### Material provided
########################################
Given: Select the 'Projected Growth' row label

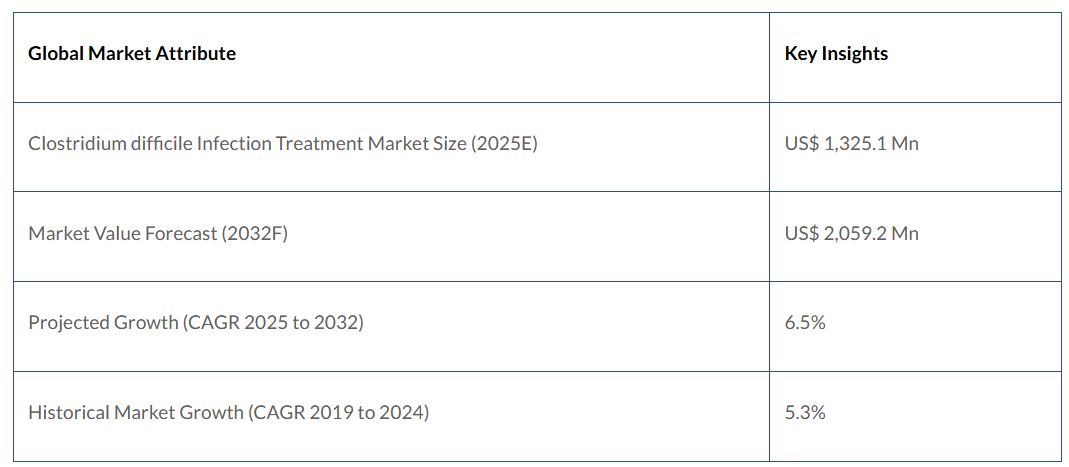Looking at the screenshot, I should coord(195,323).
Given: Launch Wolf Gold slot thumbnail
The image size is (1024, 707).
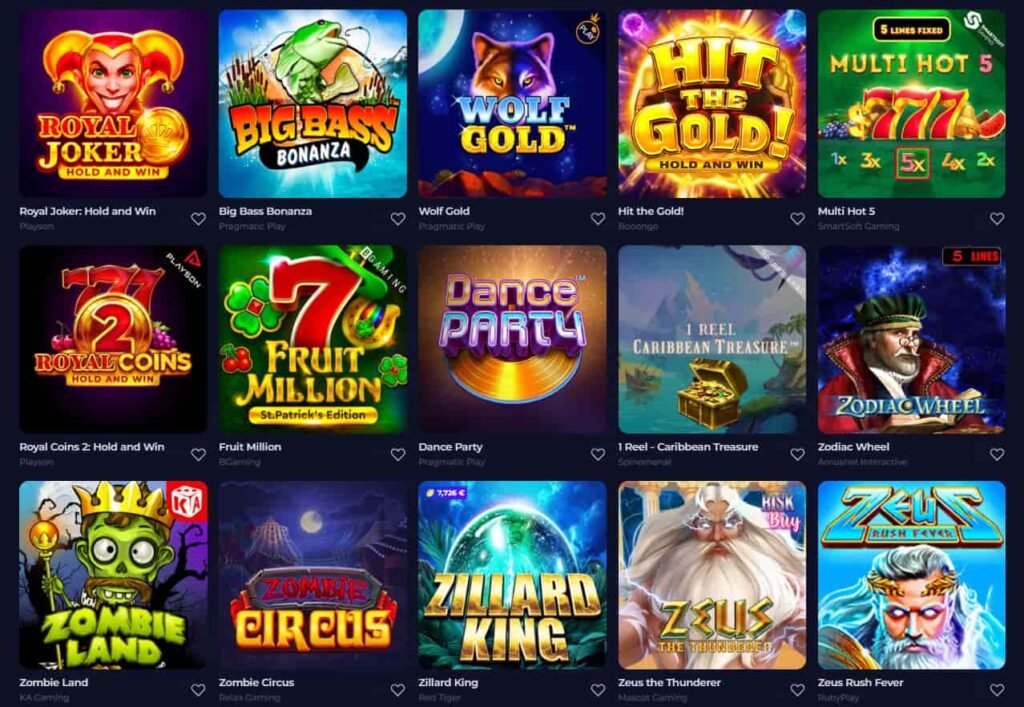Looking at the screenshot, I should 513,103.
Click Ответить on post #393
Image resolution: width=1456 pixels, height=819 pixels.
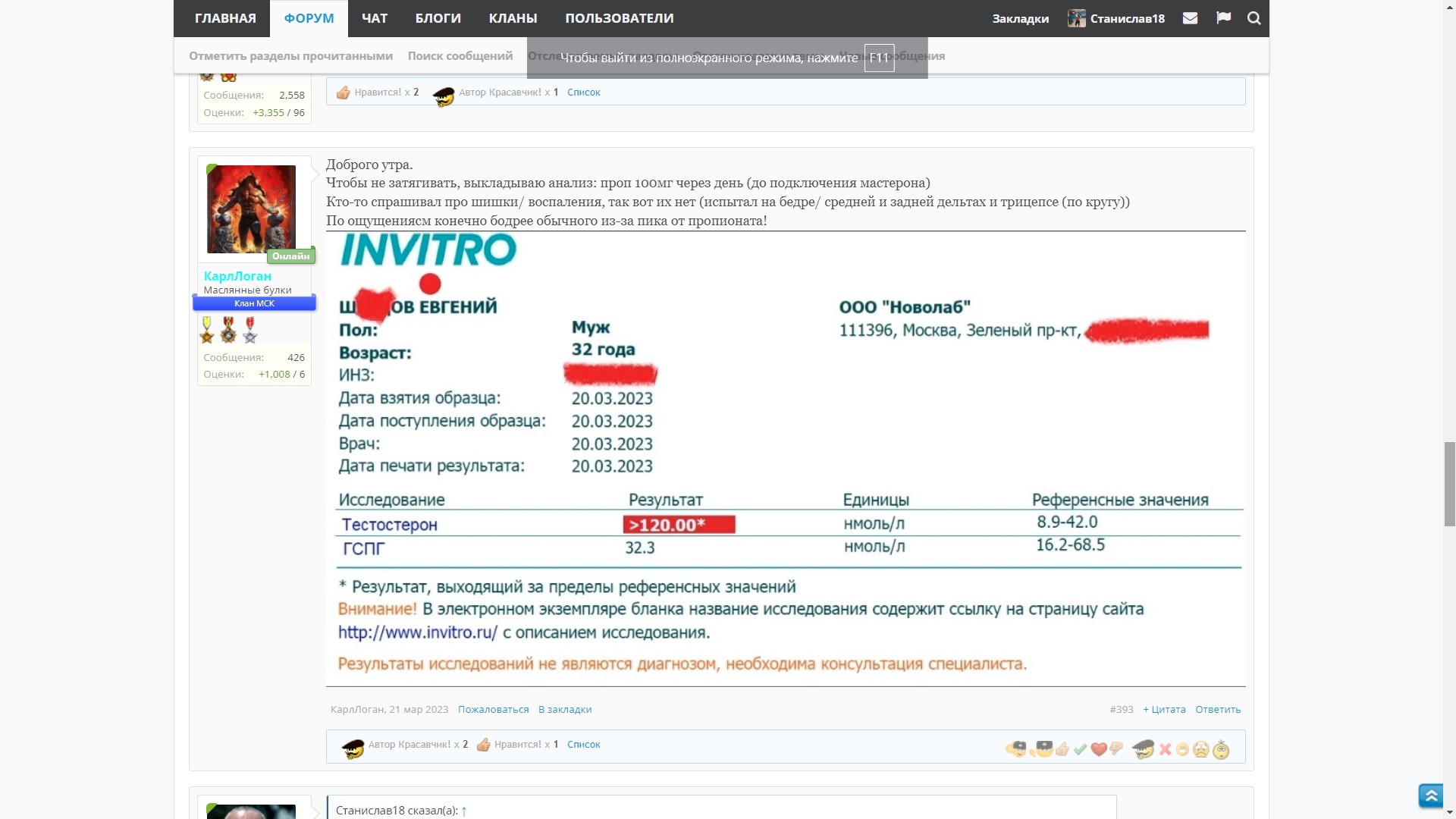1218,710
########################################
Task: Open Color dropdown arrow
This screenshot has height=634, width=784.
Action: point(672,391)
########################################
### Work to do
Please identify every line in the listing above that contains the string "width" and copy each one in full. Case counts.

### Task result
Image resolution: width=1456 pixels, height=819 pixels.
This screenshot has height=634, width=784.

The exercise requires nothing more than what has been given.